MiddleWay - Oracle data transfers via Azure Data Factory

Azure Data Factory (ADF) is the ETL (Extract Transform Load) component of the Microsoft Azure environment. It is used to create pipelines to extract, modify and move data in and out of numerous data silos. In the case in point, it can be used to transfer data from or to an on-premises Oracle database.

However, to be able to use resources hosted on a private network, a Self-Hosted Integration Runtime (SHIR) needs to be installed first. This handles the connection to on-premises systems, such as an Oracle database. Readers are referred to the Microsoft documentation on installing and configuring a SHIR on a machine that has access to your network: here.

Copying

Once the SHIR is configured, you can connect to Oracle as to any other data source on ADF. For most data traffic, a simple copy activity will be sufficient.
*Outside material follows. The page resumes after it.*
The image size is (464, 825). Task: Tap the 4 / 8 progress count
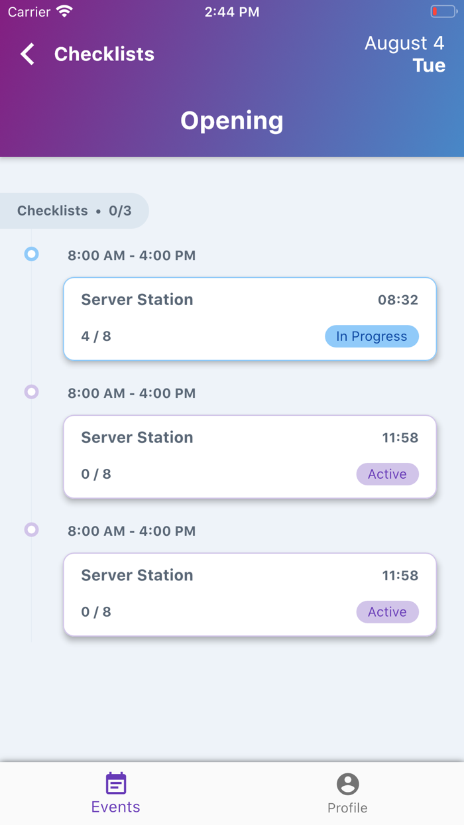click(96, 336)
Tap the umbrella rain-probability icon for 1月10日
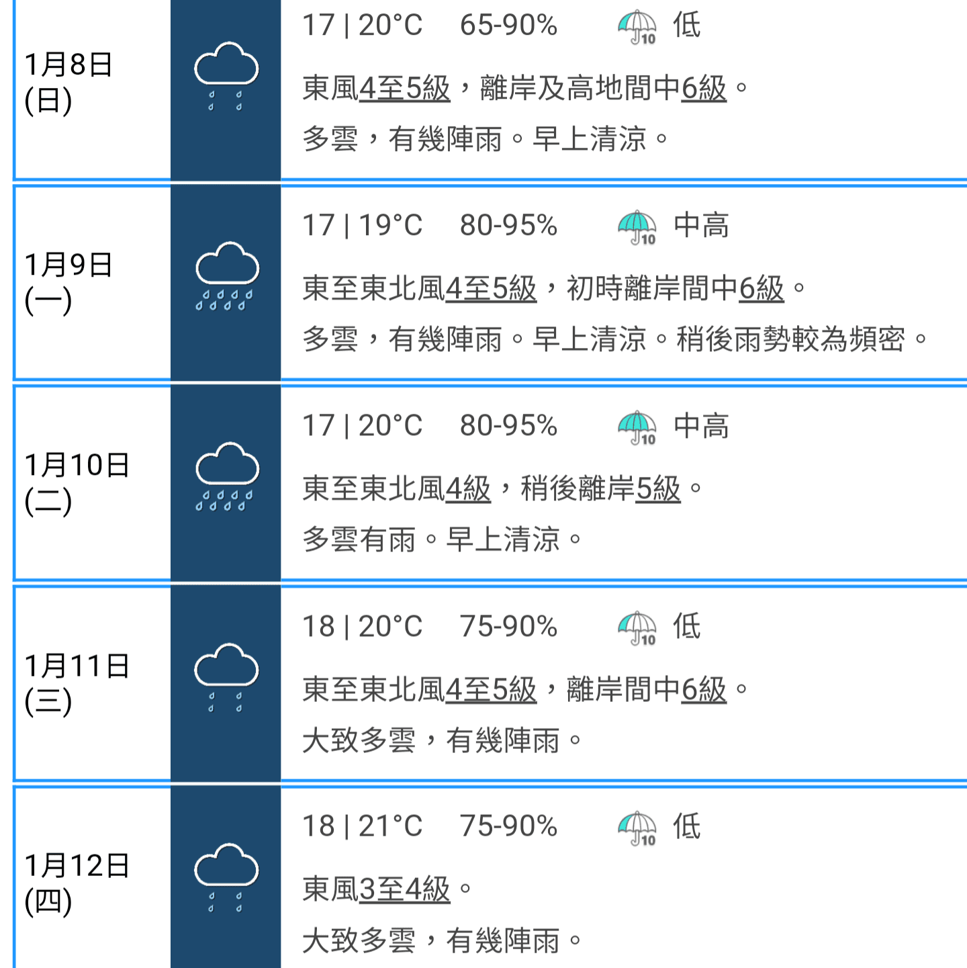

For our example, we are going to create a data flow from one Oracle database to another. To do so, after adding a new pipeline, select the “Copy data” activity.

Copy Oracle Data

All that remains is to configure the “source” and “sink” databases. In both cases, a new dataset must be created in the corresponding tab, and Oracle selected.

Dataset Oracle

Once the dataset is initialized, it needs to be configured using a linked service that will permit us to access data through the SHIR. To do this, open the new dataset and select “New linked service”. A window opens, where the connection information to query the Oracle database has to be entered.

Informations de connexion

To go a little further:

For the source dataset, a partition can be used to accelerate the transfer of large volumes of data. This can be physical (using a partition that already exists in the database) or dynamic. In the second case, any integer (Int32) column can be used to separate the extract into more than one query. More information here.

Source Dataset

If no partition exists and there is no column that lends itself to dynamic partition creation. A third solution exists, a pattern proposed directly by Azure that serves to separate the transfer into a number of SQL queries held in an outside table. You can find it directly within the templates offered on ADF under “Bulk copy from Database” and adapt it for Oracle.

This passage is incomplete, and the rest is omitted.